(Aim A):
Answer these questions from the steganography page:
(i) How many bits does each pixel need in an uncompressed 24-bit BMP file?
(ii) Which program did the hiding in the photo with the hidden poem?
(iii) Whose work gave the idea for the visual attack?

(Page extract):

[Written on September 21th 2002 - Updated May 6th 2003]
Steganography strength (is it easy to see there is hidden data?): Low
Cryptography strength (is it easy to recover the hidden data?): Medium
These last few days I had fun having a look at very simple steganography software which simply adds the "hidden" data at the end of carrier files, like Camouflage and JpegX. Both of them were easily breakable, and offer an extremely weak security. But security, of course, is just a relative concept, dependant on the importance of your data, or more precisely, in the case of steganography, the importance that nobody discovers that you are hiding data. So, Camouflage or JpegX may be enough if you just want to hide the addresses of a few porn sites from the eyes of your grand-mother.
Today I checked another program called InPlainView, which uses a more traditional approach of hiding data inside an image, by modifying the Low Significance Bits (LSB) of each pixel. In an uncompressed 24-bit BMP file, there is no palette or color table, and right after the BMP header, you have the raw pixel data. For each pixel you have one byte for the Blue saturation value (8-bits, so 256 values), same for Green, and then for Red. Hence each pixel needs 3x8 = 24 bits, and can take 256x256x256 colors, so around 16 millions.
If you modify the LSB for each pixel (incrementing or decrementing it), you won't change the Blue, Green, Red components of this pixel more than 1/256th. So it's not visible to the naked eye.
2. Simple LSB is not enough
What is not visible by eye can be easily visible for a software. Or the software can extract data from the noise, until it's visible by naked eye. InPlainView hides the bit stream starting with the first pixel, and the next ones until it does not have anything more to hide. That creates an easily recognizable pattern at the beginning of the file (remember for later: BMP files are encoded upside-down), even if the hidden text is totally random, or heavily encrypted. So, we can say that's it's easy to notice there is something hidden in the file.
Here is an example of a steganographical visual attack. I like it, because it's really intuitive. The idea came after reading some work by Andreas Westfeld. The concept behind this is that LSBs in an image are not random, unlike most people think. If you change them in a simple way, an attacker will know it.
I quickly coded a small utility that does almost the opposite of steganography softwares: it eliminates all information from a 24-bit BMP except the LSB, and then enhances it (if LSB is 1, the whole byte becomes 1, so we can see some flashy colors). Let's check it with a photo of Audrey Hepburn found on the Net, with or without a hidden message (the poem "If" by Rudyard Kipling, in three languages) which length is a little bit less than half of the maximal capacity of the image. Of course, because we are on the web, I had to retransform the BMP into GIF or JPG. The steganography is done with InPlainView.

(Aim B): Scale the rows starting at the line that contains "Click the Alsfeld label" and ending at the line that contains "click(x=497, y=495)", both included. Write out each of them in full, multiplying every click coordinate by 1.7 and rounding to whole numbers, halves up, and give only those rows.

(Exercise inputs):

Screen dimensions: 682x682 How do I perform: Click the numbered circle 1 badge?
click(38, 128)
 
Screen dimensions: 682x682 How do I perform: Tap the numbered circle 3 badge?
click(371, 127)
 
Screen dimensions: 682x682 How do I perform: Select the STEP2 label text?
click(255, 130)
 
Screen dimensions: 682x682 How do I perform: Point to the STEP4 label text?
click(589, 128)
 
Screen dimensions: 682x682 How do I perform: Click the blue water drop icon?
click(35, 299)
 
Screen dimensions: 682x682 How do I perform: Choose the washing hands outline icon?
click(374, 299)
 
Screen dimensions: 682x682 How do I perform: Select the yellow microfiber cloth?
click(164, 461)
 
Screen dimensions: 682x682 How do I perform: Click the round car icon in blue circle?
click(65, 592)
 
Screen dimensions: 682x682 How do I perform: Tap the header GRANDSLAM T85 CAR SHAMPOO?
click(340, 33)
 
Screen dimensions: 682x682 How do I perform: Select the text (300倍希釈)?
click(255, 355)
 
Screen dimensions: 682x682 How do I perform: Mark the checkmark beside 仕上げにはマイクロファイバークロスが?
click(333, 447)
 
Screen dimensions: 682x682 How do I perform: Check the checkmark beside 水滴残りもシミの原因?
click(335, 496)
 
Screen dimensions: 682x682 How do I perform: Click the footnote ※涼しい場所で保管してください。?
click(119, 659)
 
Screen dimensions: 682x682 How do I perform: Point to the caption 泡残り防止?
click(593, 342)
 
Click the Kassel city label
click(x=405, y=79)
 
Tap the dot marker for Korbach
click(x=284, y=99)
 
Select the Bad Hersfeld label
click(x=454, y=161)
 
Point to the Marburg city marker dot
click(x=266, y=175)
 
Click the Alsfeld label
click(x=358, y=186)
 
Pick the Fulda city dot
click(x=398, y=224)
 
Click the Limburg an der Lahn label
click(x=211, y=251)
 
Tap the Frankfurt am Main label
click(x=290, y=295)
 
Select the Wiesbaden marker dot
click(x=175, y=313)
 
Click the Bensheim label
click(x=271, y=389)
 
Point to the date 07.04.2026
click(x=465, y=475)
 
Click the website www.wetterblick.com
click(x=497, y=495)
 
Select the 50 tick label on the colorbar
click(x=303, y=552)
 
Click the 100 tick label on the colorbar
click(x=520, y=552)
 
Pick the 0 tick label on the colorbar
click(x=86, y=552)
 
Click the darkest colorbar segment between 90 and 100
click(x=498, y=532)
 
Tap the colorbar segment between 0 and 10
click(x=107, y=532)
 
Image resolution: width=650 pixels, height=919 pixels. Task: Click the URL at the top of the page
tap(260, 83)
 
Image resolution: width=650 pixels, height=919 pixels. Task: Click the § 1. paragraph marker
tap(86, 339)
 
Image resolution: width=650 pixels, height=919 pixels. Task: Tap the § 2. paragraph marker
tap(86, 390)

(Reply A):
(i) 24 bits (3x8).
(ii) InPlainView.
(iii) Andreas Westfeld.

(Reply B):
Click the Alsfeld label
click(x=609, y=316)
 
Pick the Fulda city dot
click(x=677, y=381)
 
Click the Limburg an der Lahn label
click(x=359, y=427)
 
Tap the Frankfurt am Main label
click(x=493, y=502)
 
Select the Wiesbaden marker dot
click(x=298, y=532)
 
Click the Bensheim label
click(x=461, y=661)
 
Point to the date 07.04.2026
click(x=791, y=808)
 
Click the website www.wetterblick.com
click(x=845, y=842)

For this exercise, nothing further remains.